What is happening at other institutions? The proportion of chief academic leaders that say online learning is critical to their long-term strategy is now at 69.1 percent – the highest ever. Institutions reporting online education is not critical to their long-term strategy have dropped to a new low of 11.2 percent.
Why is online learning considered strategic? For one thing, online attendance is fueling the bulk of the growth in university enrollments. By expanding access and scheduling flexibility for courses, more people can attend classes. The generation that is entering higher education now is the digital generation. They demand online access to courses, or they may choose another educational institution.
For the growing army of older, unemployed, or underemployed workers, online courses are many times the only access to higher education they may have.
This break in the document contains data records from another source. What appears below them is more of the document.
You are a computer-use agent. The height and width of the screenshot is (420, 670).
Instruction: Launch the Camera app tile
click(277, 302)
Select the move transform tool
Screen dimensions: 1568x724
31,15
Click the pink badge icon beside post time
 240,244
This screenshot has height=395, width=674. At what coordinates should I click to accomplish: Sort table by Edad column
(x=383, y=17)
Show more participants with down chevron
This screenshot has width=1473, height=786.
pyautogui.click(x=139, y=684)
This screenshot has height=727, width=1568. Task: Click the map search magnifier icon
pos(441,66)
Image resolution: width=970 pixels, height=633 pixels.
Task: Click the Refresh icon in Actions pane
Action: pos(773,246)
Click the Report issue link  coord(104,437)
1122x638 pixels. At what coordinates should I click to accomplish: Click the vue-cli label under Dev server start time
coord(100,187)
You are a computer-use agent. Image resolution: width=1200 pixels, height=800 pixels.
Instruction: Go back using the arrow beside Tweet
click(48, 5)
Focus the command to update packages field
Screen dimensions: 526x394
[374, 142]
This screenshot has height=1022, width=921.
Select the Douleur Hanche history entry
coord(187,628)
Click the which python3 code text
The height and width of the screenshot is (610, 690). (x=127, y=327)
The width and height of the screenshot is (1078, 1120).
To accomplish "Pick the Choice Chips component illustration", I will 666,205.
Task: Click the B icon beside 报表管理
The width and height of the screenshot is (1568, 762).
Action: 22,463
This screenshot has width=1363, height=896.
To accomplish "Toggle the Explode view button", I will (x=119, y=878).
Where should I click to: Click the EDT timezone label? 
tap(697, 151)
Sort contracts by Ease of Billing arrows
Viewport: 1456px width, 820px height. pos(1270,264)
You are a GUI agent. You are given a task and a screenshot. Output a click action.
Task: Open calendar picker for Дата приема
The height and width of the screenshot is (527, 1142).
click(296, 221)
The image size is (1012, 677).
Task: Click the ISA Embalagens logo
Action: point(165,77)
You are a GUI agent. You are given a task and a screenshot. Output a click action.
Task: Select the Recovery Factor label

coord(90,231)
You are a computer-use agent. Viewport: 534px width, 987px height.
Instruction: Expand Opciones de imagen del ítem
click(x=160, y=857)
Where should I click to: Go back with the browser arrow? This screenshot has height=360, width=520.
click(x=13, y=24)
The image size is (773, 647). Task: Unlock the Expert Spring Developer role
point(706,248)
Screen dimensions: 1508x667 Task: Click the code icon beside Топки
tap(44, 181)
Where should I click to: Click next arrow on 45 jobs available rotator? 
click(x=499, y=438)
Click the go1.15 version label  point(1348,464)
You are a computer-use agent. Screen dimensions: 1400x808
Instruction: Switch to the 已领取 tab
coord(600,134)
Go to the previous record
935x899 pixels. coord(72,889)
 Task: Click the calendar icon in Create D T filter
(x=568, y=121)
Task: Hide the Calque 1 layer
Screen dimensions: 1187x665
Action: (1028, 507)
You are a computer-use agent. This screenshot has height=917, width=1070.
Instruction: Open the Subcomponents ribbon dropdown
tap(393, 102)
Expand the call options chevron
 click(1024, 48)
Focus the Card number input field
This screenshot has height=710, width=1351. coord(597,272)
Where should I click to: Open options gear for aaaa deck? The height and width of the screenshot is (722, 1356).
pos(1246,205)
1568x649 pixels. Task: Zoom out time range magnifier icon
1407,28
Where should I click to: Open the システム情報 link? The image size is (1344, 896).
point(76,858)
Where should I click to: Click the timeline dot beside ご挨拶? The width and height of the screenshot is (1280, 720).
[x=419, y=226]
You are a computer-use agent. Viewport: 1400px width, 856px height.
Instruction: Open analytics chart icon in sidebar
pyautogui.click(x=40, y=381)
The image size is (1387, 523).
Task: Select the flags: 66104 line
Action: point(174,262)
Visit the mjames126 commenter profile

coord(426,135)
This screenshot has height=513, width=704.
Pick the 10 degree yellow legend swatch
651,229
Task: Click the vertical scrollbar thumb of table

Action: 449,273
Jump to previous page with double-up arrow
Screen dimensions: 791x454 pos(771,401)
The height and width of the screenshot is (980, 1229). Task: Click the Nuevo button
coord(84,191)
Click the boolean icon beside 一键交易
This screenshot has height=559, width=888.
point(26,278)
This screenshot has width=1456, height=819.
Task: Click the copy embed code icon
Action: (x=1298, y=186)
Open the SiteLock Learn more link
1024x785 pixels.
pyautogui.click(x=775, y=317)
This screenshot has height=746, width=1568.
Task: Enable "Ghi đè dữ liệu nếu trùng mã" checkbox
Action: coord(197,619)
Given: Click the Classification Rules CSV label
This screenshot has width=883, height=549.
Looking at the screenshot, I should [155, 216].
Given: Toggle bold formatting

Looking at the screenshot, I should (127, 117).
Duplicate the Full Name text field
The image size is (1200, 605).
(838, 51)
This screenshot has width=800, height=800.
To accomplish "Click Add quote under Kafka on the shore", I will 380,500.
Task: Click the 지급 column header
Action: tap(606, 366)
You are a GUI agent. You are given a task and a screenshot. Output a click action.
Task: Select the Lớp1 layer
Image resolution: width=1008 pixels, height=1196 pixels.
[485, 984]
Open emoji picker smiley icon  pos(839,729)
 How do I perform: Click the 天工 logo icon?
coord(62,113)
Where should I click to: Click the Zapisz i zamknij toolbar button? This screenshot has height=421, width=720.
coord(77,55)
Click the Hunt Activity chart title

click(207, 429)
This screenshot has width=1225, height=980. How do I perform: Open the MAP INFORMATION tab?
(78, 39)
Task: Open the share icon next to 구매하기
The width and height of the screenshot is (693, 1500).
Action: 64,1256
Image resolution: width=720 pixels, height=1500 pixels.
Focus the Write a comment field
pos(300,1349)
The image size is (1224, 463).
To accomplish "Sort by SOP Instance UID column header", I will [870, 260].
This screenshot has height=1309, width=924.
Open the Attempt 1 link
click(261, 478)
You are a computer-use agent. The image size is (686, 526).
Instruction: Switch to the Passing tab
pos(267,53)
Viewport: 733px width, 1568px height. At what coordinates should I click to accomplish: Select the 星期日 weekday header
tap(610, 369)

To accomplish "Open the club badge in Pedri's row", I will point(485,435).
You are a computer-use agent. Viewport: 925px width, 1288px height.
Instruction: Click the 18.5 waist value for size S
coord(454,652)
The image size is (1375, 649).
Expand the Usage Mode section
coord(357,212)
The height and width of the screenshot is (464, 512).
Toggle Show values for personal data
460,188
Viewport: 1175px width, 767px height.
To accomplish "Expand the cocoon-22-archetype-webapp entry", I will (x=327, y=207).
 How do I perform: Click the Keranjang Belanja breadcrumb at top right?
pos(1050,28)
The Digital Divide Still Exists
The term digital divide refers to inequities between those who have regular, reliable access to the Internet and digital technologies and those who do not. There is substantial evidence that the digital divide remains a reality for the very students that online promoters claim they want to reach— low-income students, students of color, and academically underprepared students.
As of 2012, the United States ranked 14th in the world for broadband access per capita according to data from the International Communications Union. The U.S. Department of Commerce’s 2011 “Exploring the Digital Nation” report reveals that while more households used broadband internet service (68 percent) in 2011, “demographic and geographic disparities demonstrate a persistent digital divide among certain groups.” The report continues, “lower income families, people with less education, those with disabilities, Blacks, Hispanics, and rural residents generally lagged the national average in both broadband adoption and computer use.” This stands in sharp contrast to the digital access enjoyed by well-educated middle- and upper-class white households.
Define “Online Courses”
The focus of this report is online education. The same definitions have been used for all ten years of these national reports. This report is devoted to only online learning.